> **WHAT TO DO**
State, as a number alone, how many lines of the data contain the string "Intranet".

> **RECORD EXCERPTS**
------------------------------------------------------------------------

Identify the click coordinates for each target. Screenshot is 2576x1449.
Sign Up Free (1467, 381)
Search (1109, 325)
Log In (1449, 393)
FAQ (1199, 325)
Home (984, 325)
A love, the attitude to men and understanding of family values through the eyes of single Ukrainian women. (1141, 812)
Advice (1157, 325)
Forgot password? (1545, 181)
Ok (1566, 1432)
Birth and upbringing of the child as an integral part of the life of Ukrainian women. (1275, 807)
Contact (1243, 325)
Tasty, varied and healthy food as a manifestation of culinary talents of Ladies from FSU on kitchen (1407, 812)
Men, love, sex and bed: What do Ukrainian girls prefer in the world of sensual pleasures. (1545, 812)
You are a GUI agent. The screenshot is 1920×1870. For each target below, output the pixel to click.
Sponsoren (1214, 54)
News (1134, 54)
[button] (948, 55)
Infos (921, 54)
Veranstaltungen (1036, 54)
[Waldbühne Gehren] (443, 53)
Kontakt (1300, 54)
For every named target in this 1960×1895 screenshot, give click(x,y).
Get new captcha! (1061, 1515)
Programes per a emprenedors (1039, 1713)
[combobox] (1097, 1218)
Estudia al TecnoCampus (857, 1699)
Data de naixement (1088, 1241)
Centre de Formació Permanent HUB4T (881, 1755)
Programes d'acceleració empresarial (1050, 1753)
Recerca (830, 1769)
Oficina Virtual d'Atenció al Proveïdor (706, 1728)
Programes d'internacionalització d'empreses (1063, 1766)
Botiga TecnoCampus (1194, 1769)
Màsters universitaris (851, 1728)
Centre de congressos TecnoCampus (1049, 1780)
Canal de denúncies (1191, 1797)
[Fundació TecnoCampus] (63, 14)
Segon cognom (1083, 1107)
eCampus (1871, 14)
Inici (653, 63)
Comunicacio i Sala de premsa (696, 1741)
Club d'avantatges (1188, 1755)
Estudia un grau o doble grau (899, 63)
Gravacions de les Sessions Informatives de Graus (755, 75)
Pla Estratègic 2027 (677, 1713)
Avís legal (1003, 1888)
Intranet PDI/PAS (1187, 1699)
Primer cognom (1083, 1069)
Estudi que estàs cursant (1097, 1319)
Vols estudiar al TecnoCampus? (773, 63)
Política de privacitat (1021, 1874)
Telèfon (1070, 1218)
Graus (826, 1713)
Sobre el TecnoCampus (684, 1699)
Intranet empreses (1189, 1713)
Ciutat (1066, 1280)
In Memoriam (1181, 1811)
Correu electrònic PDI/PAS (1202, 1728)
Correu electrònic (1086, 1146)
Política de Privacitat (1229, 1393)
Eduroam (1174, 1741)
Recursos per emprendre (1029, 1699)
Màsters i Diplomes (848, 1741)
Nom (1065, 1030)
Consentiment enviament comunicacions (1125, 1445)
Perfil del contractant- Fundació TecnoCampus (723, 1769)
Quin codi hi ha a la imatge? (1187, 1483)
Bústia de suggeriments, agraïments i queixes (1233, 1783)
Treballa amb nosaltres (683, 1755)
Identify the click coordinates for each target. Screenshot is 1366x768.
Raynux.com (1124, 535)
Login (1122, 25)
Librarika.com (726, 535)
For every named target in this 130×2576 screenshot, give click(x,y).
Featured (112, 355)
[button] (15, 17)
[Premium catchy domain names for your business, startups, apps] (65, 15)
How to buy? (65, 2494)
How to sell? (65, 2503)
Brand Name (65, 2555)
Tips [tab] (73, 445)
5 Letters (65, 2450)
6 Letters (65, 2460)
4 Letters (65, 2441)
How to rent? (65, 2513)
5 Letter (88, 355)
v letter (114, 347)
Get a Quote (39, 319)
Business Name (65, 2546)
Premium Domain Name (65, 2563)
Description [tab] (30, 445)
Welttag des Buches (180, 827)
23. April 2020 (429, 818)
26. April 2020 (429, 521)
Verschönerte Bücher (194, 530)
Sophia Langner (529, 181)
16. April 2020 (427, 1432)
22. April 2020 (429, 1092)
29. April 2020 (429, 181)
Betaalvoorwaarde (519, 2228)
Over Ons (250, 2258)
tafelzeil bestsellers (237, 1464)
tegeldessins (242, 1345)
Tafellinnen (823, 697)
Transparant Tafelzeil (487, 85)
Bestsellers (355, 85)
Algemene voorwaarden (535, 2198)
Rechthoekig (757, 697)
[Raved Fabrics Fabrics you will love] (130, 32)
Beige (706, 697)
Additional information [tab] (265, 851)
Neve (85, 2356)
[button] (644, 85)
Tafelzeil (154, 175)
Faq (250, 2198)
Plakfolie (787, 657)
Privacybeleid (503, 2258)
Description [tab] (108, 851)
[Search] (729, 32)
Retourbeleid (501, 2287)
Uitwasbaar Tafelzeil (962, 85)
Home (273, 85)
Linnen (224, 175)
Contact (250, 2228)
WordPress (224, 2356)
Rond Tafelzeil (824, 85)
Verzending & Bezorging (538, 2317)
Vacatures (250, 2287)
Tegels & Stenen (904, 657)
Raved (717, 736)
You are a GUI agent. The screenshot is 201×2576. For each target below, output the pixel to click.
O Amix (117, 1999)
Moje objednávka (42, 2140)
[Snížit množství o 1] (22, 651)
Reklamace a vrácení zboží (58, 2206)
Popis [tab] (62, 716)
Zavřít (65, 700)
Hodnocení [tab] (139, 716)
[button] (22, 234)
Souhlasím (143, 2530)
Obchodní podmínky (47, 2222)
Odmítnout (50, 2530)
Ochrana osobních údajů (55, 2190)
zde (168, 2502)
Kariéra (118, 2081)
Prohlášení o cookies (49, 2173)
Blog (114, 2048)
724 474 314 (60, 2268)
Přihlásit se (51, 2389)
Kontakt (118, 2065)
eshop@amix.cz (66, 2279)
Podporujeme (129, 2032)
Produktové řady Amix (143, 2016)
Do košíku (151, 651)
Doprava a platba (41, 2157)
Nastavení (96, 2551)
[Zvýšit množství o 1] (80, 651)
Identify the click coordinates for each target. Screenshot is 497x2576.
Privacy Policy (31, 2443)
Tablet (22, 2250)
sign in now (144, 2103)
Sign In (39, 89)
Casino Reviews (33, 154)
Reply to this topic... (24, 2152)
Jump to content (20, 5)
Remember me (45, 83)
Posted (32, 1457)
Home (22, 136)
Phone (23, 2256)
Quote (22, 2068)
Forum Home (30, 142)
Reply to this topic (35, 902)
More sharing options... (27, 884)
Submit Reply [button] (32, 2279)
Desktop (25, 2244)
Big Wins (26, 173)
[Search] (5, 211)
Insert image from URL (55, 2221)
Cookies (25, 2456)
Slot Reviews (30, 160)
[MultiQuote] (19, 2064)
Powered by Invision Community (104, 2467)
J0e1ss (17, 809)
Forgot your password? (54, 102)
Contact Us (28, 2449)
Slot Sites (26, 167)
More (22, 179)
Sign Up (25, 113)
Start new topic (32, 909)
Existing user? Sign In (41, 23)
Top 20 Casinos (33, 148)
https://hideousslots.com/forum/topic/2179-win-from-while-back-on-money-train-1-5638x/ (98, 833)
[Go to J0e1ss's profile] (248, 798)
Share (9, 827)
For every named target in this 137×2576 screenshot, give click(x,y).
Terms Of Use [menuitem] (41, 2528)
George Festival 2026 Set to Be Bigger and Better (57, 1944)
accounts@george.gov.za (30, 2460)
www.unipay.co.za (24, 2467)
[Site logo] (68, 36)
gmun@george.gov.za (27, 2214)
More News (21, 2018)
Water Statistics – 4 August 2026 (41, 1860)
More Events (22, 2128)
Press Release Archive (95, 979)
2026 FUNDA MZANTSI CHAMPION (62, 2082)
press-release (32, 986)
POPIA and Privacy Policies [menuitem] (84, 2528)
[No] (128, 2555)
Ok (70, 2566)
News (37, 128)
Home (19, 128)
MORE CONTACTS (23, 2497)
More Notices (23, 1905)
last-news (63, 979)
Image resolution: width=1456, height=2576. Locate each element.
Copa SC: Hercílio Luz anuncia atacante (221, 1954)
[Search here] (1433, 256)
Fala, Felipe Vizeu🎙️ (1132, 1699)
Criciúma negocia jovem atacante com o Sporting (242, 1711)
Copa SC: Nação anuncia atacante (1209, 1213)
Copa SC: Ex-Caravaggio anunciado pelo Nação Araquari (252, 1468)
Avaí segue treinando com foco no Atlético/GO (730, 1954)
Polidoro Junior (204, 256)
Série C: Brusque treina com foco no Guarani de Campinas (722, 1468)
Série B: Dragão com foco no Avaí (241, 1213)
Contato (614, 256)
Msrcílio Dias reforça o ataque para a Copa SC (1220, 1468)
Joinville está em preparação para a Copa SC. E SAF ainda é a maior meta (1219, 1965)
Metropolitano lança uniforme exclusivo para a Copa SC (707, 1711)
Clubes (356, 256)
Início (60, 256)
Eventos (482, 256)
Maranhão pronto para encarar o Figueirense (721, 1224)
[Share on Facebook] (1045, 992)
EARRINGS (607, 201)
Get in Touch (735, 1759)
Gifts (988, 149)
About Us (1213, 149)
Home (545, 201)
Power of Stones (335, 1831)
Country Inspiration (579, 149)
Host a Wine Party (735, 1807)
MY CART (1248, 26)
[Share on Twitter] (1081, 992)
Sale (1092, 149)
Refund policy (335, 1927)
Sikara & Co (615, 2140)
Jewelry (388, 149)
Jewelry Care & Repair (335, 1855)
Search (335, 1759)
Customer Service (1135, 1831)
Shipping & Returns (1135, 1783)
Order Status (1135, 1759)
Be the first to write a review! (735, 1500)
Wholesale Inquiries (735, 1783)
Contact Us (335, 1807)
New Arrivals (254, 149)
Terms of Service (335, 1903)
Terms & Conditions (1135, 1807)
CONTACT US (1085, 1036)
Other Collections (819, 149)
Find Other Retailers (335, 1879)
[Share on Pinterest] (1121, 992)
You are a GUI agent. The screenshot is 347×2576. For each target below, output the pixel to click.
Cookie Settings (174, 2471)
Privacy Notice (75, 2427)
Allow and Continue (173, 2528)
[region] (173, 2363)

------------------------------------------------------------------------

> **EXERCISE RESULT**
2